_The task_.
Collect every line below that contains the word "header".

_Data for review_.
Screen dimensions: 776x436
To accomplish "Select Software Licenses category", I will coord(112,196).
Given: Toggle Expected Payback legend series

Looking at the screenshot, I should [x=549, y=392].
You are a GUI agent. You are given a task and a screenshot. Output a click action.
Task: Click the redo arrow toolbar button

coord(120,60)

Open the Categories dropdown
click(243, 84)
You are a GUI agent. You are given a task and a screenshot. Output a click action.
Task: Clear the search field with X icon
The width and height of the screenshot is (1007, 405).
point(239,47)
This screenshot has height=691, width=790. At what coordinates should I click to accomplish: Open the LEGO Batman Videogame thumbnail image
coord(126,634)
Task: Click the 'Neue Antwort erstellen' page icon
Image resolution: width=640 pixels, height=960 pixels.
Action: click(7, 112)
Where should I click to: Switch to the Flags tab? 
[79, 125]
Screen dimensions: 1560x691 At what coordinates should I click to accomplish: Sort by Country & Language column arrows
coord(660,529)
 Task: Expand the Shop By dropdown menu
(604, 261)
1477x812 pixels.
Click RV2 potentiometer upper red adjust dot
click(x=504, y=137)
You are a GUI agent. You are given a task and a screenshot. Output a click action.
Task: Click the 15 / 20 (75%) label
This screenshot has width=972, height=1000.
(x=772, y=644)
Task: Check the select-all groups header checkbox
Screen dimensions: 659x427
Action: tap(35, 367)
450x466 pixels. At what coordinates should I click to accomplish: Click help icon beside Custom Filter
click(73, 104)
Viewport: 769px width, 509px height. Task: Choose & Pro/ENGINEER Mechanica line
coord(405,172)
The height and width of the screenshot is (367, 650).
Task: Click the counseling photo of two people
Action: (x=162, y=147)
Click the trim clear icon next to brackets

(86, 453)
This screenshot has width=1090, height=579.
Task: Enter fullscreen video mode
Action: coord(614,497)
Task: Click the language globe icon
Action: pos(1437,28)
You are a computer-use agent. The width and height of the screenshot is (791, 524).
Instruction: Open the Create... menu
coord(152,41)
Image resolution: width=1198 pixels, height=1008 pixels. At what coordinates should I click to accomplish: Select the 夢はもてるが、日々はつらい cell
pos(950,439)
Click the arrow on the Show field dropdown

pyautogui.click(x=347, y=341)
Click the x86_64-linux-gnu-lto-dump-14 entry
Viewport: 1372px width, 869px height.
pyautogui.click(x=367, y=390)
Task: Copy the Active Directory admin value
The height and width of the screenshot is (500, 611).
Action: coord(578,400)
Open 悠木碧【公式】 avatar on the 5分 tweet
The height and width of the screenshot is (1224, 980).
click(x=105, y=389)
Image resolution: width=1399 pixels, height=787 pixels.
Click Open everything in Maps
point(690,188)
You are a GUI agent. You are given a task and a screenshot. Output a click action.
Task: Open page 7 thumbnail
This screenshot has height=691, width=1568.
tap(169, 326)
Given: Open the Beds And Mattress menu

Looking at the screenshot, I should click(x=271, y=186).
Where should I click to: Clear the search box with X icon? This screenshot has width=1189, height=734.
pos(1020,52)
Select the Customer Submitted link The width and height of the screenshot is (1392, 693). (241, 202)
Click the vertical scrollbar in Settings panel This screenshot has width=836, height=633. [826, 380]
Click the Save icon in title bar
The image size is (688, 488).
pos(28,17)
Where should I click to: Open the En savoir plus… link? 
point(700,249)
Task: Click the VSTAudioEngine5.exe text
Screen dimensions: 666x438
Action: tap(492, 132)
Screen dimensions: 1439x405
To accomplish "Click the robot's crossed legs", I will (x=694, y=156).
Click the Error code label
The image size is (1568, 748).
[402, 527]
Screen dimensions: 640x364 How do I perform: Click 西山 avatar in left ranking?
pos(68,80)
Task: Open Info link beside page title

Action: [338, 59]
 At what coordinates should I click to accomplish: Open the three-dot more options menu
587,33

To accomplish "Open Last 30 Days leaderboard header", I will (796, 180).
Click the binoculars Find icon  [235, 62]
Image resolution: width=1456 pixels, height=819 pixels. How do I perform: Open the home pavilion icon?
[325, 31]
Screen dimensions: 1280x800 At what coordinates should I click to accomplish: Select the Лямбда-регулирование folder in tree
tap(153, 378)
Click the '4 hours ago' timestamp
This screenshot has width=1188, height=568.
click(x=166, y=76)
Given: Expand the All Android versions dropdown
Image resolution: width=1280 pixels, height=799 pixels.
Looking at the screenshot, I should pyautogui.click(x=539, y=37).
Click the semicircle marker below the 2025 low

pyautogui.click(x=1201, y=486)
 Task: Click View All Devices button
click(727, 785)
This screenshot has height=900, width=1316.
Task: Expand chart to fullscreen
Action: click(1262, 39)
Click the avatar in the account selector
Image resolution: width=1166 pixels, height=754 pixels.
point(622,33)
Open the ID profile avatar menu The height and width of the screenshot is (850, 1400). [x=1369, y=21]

_Written response_.
Task: Check the select-all groups header checkbox
To accomplish "Open Last 30 Days leaderboard header", I will (796, 180).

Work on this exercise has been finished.